AVAILABLE DATA below:
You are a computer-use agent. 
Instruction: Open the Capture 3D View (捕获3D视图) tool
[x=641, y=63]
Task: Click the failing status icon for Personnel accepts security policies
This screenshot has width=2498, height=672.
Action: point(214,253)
End of AVAILABLE DATA.
AVAILABLE DATA below:
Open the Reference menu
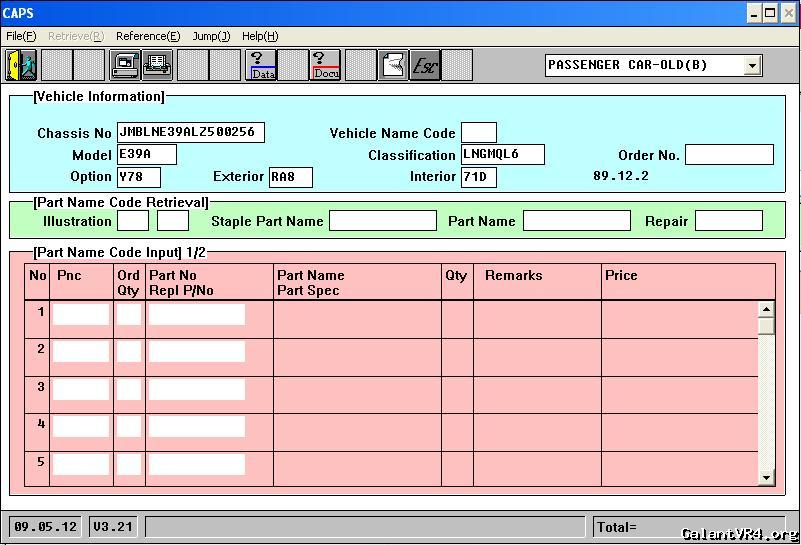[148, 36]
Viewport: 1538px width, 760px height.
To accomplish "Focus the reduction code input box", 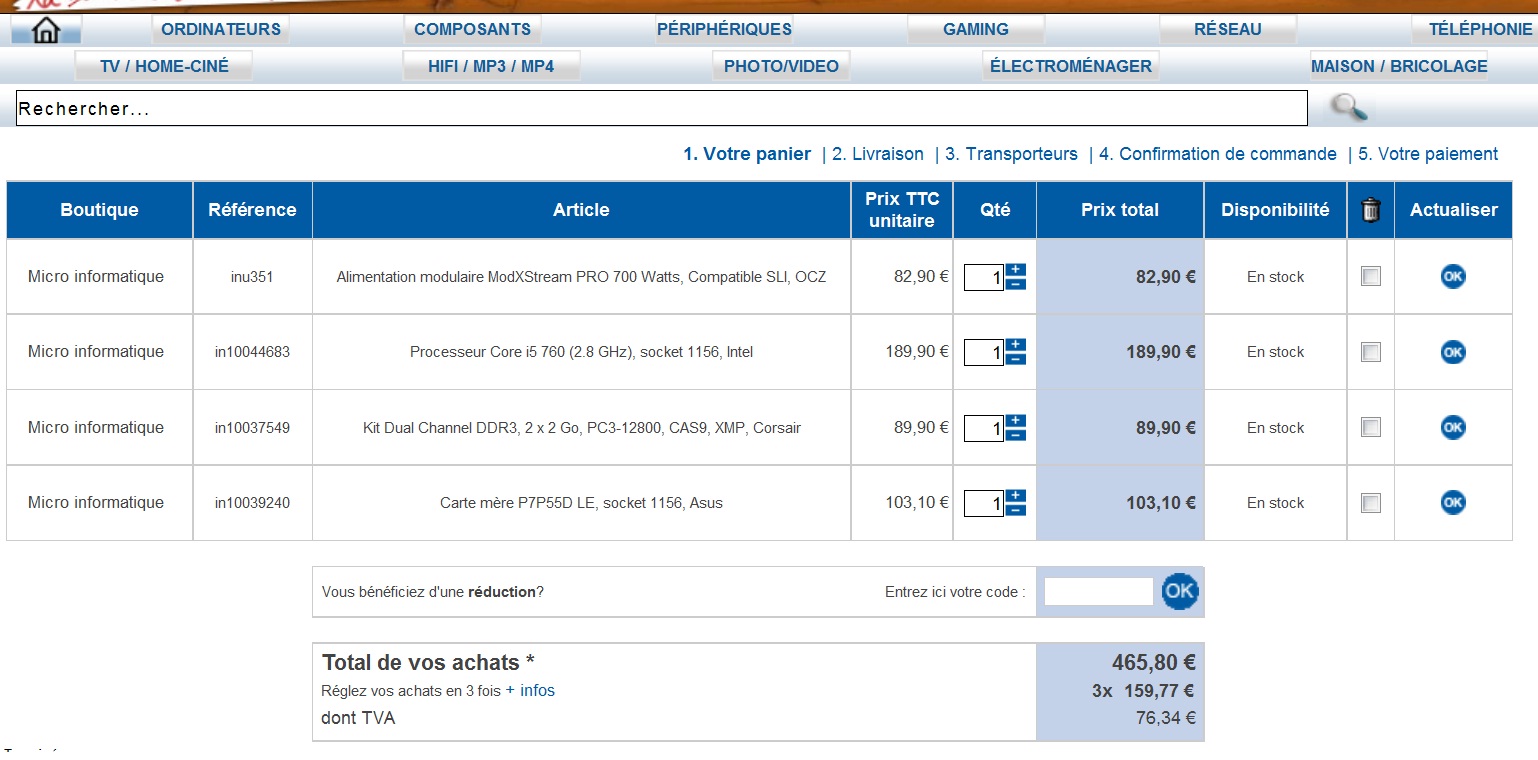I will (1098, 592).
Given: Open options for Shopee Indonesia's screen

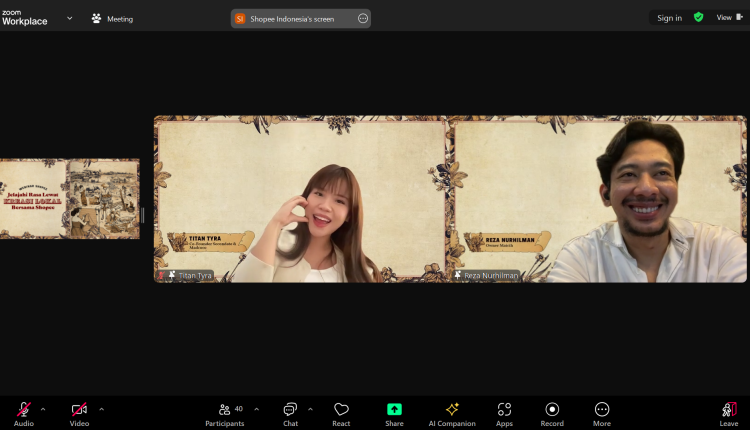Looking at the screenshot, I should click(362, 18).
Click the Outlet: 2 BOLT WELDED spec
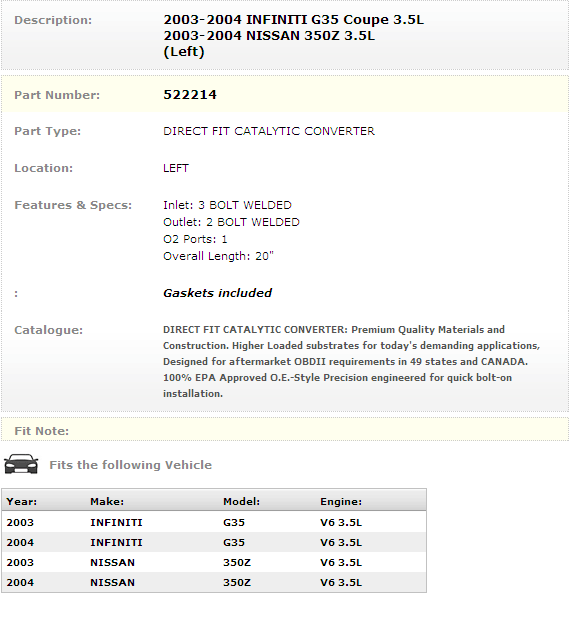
End of AVAILABLE DATA.
» **WHAT YOU ARE ASKED TO DO**
Look above for the line with "Given: Open options" and the line with "Click the Outlet: 2 BOLT WELDED spec", then restate exactly those two lines and all lines between them, with no pictures.

» **RESULT**
Given: Open options for Shopee Indonesia's screen

Looking at the screenshot, I should click(362, 18).
Click the Outlet: 2 BOLT WELDED spec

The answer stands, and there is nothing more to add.